A quartet of poets: Everyday takes a cool turn
The everyday is the new black of contemporary poetry. The personal, the domestic, and the banal are no longer boring chatter but subject to a cultural articulation: the lingual equivalent of finding a great shirt at the back of your closet and having everyone say you look really cool in it.
Nathaniel G. Moore's Let's Pretend We Never Met (Pedlar Press, $20) pulls tattered Roman poet Catullus from the pages of antiquity and takes him on a novelistic jaunt through the contemporary city, giving him such communication tools as text messaging and allowing him to be just another ordinary guy. Though it's hard not to see such a move as Anne Carson–esque, Moore metaphrastically transforms so many literary genres into poetry and works so thoroughly through the most everyday of concepts (love, that is) that the breadth of the work is breathtaking. It's the only book of poetry I've read with its own (TV-style) promo to start, featuring a guest appearance by Jean-Paul Sartre gossiping about Jean Genet. This crazy collision of historical thinkers is the kind of thing that keeps happening here. In "No. 10" Moore writes:
This has become our little cluttered life,
Catullus: a suction, a destination mark.
You bind me to my habits so I leave you
dull at the airport, outlined in talcum powder.

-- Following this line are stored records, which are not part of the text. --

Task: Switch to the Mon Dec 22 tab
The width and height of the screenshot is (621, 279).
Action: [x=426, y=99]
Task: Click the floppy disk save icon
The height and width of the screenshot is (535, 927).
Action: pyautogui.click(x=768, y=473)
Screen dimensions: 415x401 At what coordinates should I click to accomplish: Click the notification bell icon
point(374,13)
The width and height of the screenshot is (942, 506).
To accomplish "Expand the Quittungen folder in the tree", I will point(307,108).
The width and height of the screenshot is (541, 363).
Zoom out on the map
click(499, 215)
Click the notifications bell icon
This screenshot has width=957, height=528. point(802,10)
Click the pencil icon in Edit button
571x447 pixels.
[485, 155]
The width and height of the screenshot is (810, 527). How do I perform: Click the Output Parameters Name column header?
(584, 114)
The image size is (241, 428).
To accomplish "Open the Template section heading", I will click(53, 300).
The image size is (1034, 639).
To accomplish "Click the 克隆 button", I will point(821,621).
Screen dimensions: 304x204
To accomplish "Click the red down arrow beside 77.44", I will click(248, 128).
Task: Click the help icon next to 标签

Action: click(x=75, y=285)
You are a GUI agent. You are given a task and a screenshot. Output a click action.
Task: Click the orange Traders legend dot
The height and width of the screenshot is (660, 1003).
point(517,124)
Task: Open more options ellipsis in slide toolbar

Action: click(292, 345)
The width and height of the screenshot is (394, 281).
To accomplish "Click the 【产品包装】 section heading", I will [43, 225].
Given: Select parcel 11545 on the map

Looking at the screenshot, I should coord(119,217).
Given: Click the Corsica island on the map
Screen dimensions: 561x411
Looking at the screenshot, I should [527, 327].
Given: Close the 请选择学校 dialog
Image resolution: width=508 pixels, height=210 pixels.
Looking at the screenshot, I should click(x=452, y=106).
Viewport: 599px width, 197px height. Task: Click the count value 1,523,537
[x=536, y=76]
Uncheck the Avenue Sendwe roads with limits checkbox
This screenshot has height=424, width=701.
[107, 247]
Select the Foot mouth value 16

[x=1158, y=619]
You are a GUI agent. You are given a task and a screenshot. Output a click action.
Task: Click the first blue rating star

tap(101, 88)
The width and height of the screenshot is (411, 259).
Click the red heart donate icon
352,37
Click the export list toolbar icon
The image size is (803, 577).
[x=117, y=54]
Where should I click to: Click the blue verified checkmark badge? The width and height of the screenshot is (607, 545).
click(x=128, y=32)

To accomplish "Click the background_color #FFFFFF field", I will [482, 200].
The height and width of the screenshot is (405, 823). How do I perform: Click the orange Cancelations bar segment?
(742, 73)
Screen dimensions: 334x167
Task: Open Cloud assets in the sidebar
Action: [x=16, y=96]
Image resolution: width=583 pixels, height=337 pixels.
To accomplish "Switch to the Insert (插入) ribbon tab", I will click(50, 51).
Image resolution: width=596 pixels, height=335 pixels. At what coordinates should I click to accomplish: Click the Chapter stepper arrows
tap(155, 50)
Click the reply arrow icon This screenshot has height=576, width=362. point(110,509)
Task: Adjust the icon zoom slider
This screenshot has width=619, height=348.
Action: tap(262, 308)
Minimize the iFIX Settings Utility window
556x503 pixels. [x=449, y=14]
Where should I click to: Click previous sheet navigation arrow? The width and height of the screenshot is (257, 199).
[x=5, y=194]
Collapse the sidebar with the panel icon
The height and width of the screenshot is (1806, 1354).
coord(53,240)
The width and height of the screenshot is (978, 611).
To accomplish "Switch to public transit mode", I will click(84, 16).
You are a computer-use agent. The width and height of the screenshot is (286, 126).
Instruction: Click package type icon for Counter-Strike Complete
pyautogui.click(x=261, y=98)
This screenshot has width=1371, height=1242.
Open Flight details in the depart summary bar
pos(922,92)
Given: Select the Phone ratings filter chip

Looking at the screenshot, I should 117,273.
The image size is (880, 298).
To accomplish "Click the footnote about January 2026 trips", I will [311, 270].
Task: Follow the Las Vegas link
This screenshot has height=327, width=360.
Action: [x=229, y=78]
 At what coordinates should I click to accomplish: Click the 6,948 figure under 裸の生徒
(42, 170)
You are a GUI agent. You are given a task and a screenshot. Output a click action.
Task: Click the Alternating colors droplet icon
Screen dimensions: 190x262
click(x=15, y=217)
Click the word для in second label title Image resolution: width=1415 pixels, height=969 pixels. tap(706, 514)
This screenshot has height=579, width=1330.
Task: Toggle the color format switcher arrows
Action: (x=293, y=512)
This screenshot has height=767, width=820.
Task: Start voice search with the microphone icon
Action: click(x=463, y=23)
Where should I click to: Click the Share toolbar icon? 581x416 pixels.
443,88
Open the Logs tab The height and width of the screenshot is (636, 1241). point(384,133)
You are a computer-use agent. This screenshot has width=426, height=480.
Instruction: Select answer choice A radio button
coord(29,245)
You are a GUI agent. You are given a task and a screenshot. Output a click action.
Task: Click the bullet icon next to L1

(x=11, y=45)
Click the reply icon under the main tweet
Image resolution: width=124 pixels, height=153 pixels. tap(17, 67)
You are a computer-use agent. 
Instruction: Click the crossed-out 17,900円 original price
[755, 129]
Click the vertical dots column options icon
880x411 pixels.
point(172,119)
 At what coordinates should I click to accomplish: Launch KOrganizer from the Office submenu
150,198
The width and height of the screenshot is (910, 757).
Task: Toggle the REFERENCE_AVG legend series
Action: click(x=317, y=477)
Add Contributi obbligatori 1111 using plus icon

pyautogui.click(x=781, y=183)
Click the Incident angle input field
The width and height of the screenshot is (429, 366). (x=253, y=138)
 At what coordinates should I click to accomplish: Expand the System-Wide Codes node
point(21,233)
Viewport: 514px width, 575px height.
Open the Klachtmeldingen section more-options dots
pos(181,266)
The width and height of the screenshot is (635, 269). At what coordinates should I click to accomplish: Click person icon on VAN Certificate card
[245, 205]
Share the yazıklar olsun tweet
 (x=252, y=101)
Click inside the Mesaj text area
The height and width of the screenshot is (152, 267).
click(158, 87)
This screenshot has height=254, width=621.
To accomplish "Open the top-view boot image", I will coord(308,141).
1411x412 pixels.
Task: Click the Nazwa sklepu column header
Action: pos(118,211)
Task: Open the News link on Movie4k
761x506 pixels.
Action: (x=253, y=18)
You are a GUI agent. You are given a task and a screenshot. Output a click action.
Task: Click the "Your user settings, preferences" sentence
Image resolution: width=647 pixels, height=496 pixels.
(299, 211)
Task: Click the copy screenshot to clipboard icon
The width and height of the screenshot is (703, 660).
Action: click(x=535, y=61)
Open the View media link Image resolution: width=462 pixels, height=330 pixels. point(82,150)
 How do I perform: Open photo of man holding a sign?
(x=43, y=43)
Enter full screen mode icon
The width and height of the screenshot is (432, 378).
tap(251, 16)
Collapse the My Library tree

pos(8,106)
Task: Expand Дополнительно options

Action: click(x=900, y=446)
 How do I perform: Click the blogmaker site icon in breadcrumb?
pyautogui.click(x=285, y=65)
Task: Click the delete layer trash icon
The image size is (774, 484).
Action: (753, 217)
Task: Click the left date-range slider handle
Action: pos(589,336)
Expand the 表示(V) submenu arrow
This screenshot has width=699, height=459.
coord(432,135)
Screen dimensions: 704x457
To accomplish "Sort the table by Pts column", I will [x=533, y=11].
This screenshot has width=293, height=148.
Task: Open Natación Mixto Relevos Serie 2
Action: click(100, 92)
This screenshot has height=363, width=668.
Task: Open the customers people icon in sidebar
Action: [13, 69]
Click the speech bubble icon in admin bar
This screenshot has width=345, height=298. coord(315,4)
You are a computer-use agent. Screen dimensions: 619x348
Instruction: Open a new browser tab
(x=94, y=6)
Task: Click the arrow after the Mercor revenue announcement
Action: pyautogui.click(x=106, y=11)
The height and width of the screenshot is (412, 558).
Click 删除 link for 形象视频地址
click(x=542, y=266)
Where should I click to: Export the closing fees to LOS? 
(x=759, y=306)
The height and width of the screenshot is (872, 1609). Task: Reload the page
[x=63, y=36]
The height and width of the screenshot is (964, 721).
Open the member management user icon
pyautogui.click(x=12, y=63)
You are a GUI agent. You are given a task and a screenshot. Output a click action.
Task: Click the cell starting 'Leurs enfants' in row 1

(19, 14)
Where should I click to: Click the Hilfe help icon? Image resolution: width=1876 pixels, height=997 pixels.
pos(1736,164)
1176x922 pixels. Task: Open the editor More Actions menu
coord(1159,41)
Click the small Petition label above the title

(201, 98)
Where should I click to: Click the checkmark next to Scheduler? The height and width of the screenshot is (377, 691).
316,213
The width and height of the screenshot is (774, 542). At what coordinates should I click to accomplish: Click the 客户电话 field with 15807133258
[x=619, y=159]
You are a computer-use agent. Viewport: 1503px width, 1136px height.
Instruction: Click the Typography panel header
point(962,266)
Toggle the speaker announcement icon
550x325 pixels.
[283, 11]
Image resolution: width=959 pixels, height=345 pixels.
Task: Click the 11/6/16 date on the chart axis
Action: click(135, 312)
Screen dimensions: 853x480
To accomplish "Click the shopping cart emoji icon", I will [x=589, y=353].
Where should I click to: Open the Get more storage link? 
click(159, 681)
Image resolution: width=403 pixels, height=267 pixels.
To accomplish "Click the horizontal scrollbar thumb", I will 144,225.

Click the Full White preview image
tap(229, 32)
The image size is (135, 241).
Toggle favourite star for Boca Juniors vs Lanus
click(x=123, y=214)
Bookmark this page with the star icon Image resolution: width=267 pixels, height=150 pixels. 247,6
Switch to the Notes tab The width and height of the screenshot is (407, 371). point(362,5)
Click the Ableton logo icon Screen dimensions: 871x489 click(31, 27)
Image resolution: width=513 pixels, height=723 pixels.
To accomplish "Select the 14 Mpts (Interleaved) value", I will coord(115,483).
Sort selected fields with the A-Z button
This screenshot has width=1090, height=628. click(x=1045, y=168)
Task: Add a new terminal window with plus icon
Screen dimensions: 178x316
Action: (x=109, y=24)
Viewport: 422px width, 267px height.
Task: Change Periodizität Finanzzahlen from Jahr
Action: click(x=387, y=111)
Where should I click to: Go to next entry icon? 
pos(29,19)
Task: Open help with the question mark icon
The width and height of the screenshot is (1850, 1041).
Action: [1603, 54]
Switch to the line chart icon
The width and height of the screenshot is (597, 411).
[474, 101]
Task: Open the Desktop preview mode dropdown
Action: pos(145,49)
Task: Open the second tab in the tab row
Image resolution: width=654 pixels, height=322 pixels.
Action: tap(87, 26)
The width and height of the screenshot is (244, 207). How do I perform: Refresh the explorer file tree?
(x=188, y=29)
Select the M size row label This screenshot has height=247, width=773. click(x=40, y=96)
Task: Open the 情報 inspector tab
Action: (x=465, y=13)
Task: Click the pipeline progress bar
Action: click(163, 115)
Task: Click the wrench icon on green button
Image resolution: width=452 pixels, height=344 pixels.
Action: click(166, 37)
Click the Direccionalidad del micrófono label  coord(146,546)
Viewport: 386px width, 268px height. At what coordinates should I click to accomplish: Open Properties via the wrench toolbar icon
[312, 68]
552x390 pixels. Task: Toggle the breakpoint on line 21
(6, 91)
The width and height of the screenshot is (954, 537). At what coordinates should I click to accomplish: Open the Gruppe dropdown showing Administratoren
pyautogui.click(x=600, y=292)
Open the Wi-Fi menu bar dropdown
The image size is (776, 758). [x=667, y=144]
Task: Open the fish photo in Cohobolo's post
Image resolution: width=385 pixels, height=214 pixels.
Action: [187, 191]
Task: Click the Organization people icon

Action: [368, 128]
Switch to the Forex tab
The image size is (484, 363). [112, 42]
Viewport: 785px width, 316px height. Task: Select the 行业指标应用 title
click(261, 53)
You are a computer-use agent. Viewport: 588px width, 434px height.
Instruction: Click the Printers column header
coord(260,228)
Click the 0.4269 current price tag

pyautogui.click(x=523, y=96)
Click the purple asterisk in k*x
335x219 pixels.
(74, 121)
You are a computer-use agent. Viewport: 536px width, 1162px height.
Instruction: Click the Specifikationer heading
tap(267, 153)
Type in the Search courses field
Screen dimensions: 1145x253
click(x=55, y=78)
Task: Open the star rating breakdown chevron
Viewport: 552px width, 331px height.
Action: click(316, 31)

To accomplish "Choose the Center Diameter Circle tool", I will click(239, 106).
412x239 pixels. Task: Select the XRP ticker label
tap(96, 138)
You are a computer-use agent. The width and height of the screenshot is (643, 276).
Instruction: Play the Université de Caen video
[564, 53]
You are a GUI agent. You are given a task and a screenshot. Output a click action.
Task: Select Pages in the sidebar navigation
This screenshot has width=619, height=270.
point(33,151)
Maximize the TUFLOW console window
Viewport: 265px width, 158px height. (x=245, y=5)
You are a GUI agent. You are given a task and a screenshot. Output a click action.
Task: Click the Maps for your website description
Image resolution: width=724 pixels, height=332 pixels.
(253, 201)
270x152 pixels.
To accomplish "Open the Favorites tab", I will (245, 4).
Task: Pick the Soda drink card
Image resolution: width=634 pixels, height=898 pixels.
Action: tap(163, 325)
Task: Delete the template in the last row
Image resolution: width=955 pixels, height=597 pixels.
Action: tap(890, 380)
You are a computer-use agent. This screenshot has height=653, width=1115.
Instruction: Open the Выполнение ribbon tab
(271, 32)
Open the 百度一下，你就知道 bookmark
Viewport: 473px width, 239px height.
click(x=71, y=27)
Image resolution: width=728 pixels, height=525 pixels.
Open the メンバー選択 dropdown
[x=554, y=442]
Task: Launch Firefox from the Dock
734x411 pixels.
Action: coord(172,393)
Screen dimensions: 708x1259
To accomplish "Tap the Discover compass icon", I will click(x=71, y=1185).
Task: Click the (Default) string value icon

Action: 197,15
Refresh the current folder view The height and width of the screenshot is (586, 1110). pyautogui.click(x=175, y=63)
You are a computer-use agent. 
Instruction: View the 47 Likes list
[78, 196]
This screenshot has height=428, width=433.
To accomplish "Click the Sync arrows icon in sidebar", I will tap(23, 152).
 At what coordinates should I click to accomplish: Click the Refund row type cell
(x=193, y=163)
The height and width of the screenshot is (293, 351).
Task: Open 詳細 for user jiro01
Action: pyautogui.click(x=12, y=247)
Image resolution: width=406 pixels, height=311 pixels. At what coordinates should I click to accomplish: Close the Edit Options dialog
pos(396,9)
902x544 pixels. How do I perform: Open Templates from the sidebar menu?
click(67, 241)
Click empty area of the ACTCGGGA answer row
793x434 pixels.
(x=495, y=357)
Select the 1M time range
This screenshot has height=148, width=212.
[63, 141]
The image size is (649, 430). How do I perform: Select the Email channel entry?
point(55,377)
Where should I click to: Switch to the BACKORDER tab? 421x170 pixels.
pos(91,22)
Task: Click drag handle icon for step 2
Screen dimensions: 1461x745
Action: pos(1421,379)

What time are you ending? Intestina leftover love letter.
We witness weakness; vigil-tipping miscreants devalue culture
as lodged corncobs spackle sparse gums,
the next generation snortsinvisible ink.
Moore has written a love poem to a literary crush cloaked in multiple ironies, as in "Temporary Lust Supplement":
our inner Catullus does inventory, forever domestic,
nostalgic, hung up on all the wrong things.
Envy the red puffy synergy,
sopped up sleeve of red wine
Some stains won't come out, but we come to like the way they reconfigure our worn cuffs.
Shane Rhodes takes up this fascination with the intricacies of the everyday, even in the seemingly exotic locations his poetry inhabits. It's not monuments he meditates on in his third book The Bindery (NeWest, $16.95) but the way what we see stains or marks us in some way.
He continually notices the quirky details in every location, as in the poem "On Travel": "For Yak cheese hung out to dry on the wind". And he combines those images with the larger emotions they might invoke: "For, when you have everything and nothing, it's only the nothing that hurts." He works through a whole host of poetic forms by reading as he writes, reinterpreting as he goes, and inventing ways to proceed. The concept of the everyday ache shifts through various landscapes from Mexico to "The Blues" on the iconic Canadian highway:
Driving through the Rockies, I listen to Hank Wil-
liams and his heart-felt blues in the spring rain while
the mountains turn white to blue as the snowpack melts.
Heart-felt because it was my father's truck and I felt lone-
some that I hadn't seen him in so long. Heart-felt because
there is something in the core wailing appeals to.
Rhodes's facility with language injects resonance directly into the veins to shock and then soothe: the storm and the calm. "Night ravels me," he writes and it's a version of night on which we can agree.
In Songs for the Dancing Chicken (ECW Press, $16.95), Emily Schultz looks at her version of the everyday through her fascination with the films of Werner Herzog. In "Sergeant Brown" she writes:
It begins with a dulcet huffing,
like the distant thump of ocean, or bay
of bassoon. Why are we most beautiful
when we fight: our coats shimmering, the motion
of muscle striping arms and shoulder, agility
clear and quick as sunlight, eyes intent?
Pinning down that kind of beauty is the quest of this book, but again, irony serves to undercut any preciousness such a concept might call up, as in a line from the title poem: "You are the most important chicken in history."
Someone (maybe it was ubiquitous local writer Kevin Chong) wrote that the fan letter is the genre of these times and if that's so, Schultz takes that genre one huge step further. Her love of Herzog's work is evident, but her understanding is demonstrated with ecstatic hyper-lyrical language that knows beauty can be built but also abandoned.
Rachel Zolf takes everyday "plain language" and pulls it apart with abandon to see what it costs us under contemporary economic regimes in her book Human Resources (Coach House, $16.95). Her procedural combinations code a new type of embrace for language where "We want to use gibberish that reflects today's too-wide-open white page velcroed to the hip." She uses language to show how language sticks to us, often without our consent.
With these kinds of collisions between literary language and corporate-speak, Zolf creates a critique of how money continues to change hands: "With money keen on poesis, Kafka and Stevens sold peace of mind, Jabí¨s stocks. Bataille stuck Dewey decimals on dough and we bought fashion insurance. Our parents fell in love at the archives, spent all the marbles they'd collected to that point."
She calls the currency of language into question, both playfully and forcefully. It's worth noting that Zolf works as a corporate-communications consultant, immersed in the language that became her material for this book. I like her excessive view: the book is tough and funny–no easy balance to achieve any day.